TASK DESCRIPTION: Show all lines below holding the string "three".

# # # # #

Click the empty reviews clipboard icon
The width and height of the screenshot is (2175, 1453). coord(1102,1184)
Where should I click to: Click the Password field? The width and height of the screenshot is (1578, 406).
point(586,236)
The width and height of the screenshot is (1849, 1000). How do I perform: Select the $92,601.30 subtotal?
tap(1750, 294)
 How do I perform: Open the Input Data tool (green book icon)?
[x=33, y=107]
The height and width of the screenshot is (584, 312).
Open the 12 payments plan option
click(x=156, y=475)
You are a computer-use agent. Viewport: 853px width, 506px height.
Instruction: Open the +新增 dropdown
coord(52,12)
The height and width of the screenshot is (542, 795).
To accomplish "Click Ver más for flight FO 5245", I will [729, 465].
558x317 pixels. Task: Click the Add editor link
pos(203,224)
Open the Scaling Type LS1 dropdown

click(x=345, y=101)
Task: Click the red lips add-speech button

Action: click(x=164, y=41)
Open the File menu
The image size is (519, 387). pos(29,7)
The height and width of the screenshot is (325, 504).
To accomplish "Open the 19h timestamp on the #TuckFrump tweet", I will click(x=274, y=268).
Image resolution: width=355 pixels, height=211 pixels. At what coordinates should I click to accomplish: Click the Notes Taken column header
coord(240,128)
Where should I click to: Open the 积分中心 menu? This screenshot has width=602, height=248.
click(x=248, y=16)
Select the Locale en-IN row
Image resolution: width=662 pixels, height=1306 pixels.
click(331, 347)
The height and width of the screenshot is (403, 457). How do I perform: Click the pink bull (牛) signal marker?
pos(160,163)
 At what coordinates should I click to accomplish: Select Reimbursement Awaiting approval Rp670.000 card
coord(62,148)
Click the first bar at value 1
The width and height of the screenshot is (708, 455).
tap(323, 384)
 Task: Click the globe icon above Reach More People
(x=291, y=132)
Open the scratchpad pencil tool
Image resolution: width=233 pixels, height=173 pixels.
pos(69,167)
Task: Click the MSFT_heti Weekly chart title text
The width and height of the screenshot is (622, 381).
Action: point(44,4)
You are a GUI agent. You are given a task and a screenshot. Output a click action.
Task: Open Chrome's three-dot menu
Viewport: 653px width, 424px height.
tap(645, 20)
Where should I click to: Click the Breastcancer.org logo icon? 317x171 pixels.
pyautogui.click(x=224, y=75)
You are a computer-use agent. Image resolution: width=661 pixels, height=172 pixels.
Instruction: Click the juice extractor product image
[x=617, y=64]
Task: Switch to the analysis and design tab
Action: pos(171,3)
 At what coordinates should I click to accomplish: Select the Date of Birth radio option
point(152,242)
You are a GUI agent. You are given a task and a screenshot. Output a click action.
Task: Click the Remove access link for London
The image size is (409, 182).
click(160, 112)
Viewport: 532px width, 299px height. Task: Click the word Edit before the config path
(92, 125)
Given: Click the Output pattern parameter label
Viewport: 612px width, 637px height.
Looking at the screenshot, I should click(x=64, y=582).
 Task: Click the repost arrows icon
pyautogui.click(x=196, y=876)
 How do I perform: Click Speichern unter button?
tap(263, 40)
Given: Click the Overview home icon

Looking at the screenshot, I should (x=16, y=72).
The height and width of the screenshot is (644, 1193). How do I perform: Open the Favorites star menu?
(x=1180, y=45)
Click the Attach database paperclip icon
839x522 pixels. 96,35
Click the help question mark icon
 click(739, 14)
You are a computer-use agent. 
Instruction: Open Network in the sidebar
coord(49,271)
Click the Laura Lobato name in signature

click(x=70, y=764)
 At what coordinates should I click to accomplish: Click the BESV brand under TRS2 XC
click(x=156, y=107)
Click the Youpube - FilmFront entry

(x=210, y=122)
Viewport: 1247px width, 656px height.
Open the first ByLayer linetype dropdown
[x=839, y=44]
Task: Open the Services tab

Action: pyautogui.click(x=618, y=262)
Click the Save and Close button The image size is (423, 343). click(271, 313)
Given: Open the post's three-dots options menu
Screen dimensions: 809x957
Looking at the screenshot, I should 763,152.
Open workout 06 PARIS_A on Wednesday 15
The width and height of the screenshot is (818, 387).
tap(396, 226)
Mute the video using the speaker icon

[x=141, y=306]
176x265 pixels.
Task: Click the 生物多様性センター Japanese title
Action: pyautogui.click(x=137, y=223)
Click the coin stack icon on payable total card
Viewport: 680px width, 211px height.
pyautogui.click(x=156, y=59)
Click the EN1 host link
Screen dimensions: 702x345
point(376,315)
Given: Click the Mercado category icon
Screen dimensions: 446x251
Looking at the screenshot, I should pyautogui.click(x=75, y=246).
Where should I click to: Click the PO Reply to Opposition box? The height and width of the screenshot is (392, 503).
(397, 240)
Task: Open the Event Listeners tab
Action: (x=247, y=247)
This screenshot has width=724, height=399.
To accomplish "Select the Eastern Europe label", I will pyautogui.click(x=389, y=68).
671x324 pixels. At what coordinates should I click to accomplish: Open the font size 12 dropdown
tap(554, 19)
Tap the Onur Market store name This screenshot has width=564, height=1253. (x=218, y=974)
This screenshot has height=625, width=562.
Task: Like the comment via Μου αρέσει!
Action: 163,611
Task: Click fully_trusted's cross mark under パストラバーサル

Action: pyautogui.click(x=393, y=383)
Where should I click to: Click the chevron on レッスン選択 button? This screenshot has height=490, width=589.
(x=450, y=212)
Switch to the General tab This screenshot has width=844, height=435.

# # # # #

THE ANSWER:
Task: Open Chrome's three-dot menu
Given: Open the post's three-dots options menu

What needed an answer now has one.